Greg Tyler

Weeknotes: 24th February 2020

Published on 1st March 2020

(Last week I created a Pact file, but missed weeknotes).

This week I started moving some big changes forwad.

In Complete the deputy report, we have a few big changes in the pipeline. I’ve discussed before that having multiple significant strands at once isn’t my preferred approach, but here we are in the real world where things can’t move at the pace I’d like.

This week I’ve worked on a range of stories that set the groundwork for these big changes: moving more emails to GOV.UK Notify, creating a new permissions structure for administrators, rewriting tests in a standalone format, and making changes to database tables which will be necessary for our upcoming integrations.

That means the next few weeks will be chasing down the middle or tail ends of these projects: deprecating our old email service, redesigning the admin portal, rewriting more tests, and building an integration. Hopefully not too simultaneously.

Making a Pact

The update that I would have written last week.

I spent a lot of the week working with Pact and planning how we might integrate it into our projects and workflows. Pact is a kind of all-in-one contract testing tool, which provides mocking for contracted services and keeps track of tests to ensure their contract (or “pact”) is being met.

From a consumer (consumer = app using API) perspective you write out some expectations of how API requests should go (pseudocode follows):

pact
  .onRequest('GET', '/users')
  .willReturn(arrayOf(objectWith(
    id: /[0-9]+/,
    username: /[a-z0-9-_]{8,16}
  ))
  .suchAs([
    { id: 4, username: 'toddsmith' },
    { id: 353953, username: 'lithiumrogue' },
  ]);

Pact then runs a mock server with these responses baked in, and you can run unit tests against code which calls it:

const users = api.getUsers();

expect(users).toHaveLength(2);
expect(users[0].id).toBe(4);

pact.verify();

This way you ensure that you’re code is making API requests as anticipated, and handling the response correctly, alongside your existing unit tests.

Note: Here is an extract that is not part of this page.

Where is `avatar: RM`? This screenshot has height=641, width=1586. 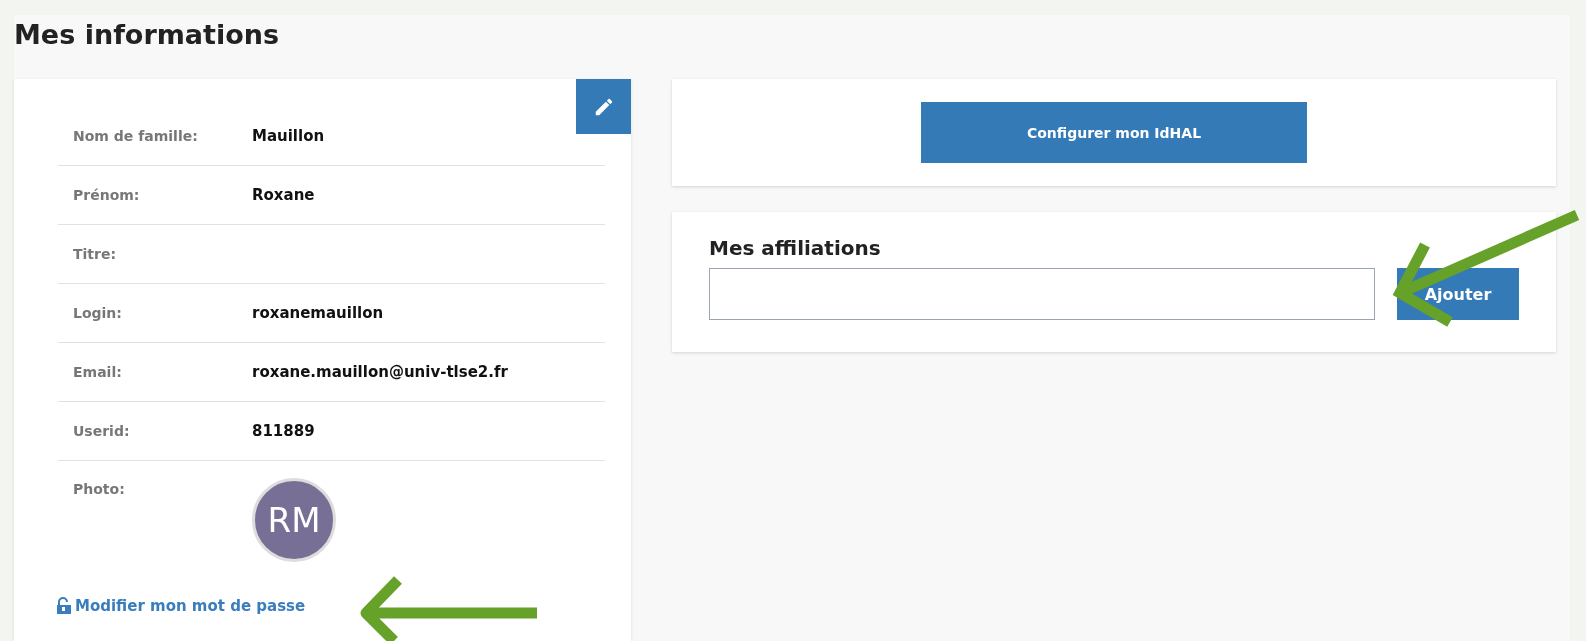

At the end of the tests, Pact generates a JSON file containing all of your expectations (so a more formal and language-independent version of my pseudocode above) to provide a concrete document of how the consumer expects the API to behave.

Finally, there’s a tool call Pact Broker which collates these JSON files and tests them against the API (in a test environment). This completes the validation of the end-to-end service, with each end being tested independently and without developers needing to both services.

This may seem like a lot of effort for minimal gain (I suggest, as someone who’s spent a week grappling with this), but it should shine when we have multiple APIs, consumers and endpoints. We could have a large number of consumer apps, all using different parts of the API and producing Pact JSON files for the bits they need. Then the Broker checks all of these automatically and provides realtime feedback about the overall health of our (and our associates’) services.

I’m sure this is just the start of our Pact journey, particularly because our scale is currently miniscule (one API, one consumer, two endpoints). Hopefully I’ll post an update in a few months to see how it’s going.